Secondo l’Arera, entro ottobre si assisterà a ulteriori aumenti. Sia sul prezzo della materia prima che, di conseguenza, sul prodotto finale. Scenario che potrebbe essere addirittura peggiore, qualora la Russia decidesse di chiudere del tutto i rubinetti del gas. A quel punto, il piano di razionamento disposto dall’Unione europea entrerebbe definitivamente in vigore. E anche se il Governo italiano ha garantito la dotazione di stoccaggi sufficienti per superare agevolmente la crisi, i costi da sostenere sarebbero lo stesso molto più alti degli standard. Senza contare che il razionamento non riguarderebbe solo le case ma anche gli uffici e, probabilmente, le scuole.

Caro energia, la bolletta fa paura: aumento di stipendi e pensioni a rischio

L’obiettivo ultimo (perché le elezioni sono ormai alle porte) del Governo Draghi, è reperire risorse sufficienti per un decreto last minute che possa quantomeno attutire il colpo. Lo scopo è duplice: supportare le famiglie nell’affrontare i costi delle bollette e, al contempo, consentire alle aziende di mantenere il punto sul piano delle uscite relative all’energia. A rischio, infatti, ci sono migliaia di aziende che potrebbero ritrovarsi impossibilitate ad affrontare incrementi troppo elevati dei costi di luce e gas. Senza contare l’aumento dei cittadini morosi, costretti a posticipare i pagamenti per via degli stipendi bassi e perlopiù in fase di stagnazione. Su questo fronte, la possibilità di riuscire a guadagnare qualcosa in più è decisamente remota, per non dire impossibile.

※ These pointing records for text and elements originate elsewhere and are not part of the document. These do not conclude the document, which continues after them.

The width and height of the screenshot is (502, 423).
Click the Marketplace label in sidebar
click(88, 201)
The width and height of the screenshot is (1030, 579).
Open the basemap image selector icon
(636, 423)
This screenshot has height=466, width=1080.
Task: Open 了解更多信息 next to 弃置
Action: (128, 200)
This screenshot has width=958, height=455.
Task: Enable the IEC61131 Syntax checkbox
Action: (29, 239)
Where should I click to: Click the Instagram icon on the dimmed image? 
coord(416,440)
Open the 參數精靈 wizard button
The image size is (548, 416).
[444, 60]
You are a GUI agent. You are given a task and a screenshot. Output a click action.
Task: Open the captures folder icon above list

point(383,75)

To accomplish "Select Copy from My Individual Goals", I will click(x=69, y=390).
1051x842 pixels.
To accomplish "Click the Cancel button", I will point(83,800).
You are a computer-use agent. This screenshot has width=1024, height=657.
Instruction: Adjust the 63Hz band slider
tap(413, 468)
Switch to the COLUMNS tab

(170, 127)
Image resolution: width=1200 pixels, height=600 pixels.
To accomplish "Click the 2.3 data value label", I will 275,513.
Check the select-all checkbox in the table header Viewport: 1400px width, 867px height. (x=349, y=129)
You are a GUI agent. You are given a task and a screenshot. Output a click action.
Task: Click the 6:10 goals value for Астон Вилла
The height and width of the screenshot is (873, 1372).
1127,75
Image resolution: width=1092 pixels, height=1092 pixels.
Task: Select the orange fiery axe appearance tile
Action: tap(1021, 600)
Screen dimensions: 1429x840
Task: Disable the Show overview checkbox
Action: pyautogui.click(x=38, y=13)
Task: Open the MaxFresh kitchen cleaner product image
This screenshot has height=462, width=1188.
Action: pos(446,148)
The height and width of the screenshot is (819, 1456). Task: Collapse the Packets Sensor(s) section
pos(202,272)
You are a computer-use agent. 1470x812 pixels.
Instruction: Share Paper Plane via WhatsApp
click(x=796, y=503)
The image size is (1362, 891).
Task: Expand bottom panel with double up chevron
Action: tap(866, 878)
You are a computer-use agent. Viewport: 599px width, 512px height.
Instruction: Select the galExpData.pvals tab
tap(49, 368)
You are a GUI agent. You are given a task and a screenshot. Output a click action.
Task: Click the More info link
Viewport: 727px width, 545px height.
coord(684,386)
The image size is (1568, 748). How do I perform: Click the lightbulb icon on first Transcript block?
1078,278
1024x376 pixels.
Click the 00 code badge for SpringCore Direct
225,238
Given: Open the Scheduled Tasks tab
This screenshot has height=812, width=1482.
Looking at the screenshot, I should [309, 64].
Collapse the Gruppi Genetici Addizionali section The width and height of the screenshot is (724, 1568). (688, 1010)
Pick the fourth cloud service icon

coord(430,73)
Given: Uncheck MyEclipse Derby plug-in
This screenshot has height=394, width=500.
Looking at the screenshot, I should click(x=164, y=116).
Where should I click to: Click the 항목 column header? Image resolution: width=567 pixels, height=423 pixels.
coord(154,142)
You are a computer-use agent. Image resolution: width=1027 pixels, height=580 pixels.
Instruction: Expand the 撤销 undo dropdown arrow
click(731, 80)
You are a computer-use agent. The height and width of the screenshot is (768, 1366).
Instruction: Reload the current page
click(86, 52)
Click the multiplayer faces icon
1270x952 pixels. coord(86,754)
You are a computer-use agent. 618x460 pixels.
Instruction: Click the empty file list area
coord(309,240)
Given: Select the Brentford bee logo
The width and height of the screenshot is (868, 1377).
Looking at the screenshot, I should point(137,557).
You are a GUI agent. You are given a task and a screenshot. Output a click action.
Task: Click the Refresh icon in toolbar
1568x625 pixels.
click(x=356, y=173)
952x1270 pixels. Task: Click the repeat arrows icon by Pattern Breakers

Più che la volontà, il problema sono le risorse. Il decreto Aiuti bis ha infatti impegnato 17 miliardi e un nuovo intervento di ampio respiro renderebbe necessario un nuovo scostamento di bilancio. Scenario che il presidente del Consiglio vuole evitare per non incidere sulle scelte del futuro esecutivo e sulla prossima Legge di Bilancio. Anche perché, ulteriori provvedimenti con richiesta di grandi risorse andrebbero a compromettere un quadro che compromesso lo è già, come l’aumento degli stipendi e delle pensioni. Il piano provvisorio prevede due tranche di intervento, dapprima con un emendamento al dl Aiuti bis da 5-10 miliardi di euro, con rafforzamento degli aiuti alle famiglie.

Aumenti rischio

Il secondo step, invece, sarebbe un decreto ex novo, da mettere in campo tassativamente prima delle elezioni del 25 settembre. Cercando, al contempo, di ridurre la spesa pubblica. Difficile riuscirci in così breve tempo, anche se qualche idea in realtà ci sarebbe: dal potenziamento del bonus sociale per i meno abbienti alla proroga del taglio sulle accise dei carburanti. Con la possibilità che venga azzerata l’Iva sul gas, come avvenuto anche in altri contesti. Per quel che riguarda il tetto al prezzo del metano, servirebbe una misura di respiro europeo. Almeno 12 miliardi servirebbero per prorogare il credito d’imposta per le imprese energivore. Probabilmente se ne occuperà il prossimo governo. Così come al prossimo esecutivo, probabilmente, saranno demandate le operazioni finanziarie per reperire risorse sufficienti per salvare il previsto aumento degli stipendi: 6 miliardi per la conferma del provvedimento a gennaio, più almeno altri 4 per tutto l’anno prossimo. Ai quali vanno aggiunte tutte le altre spese parallele. Debito pubblico permettendo.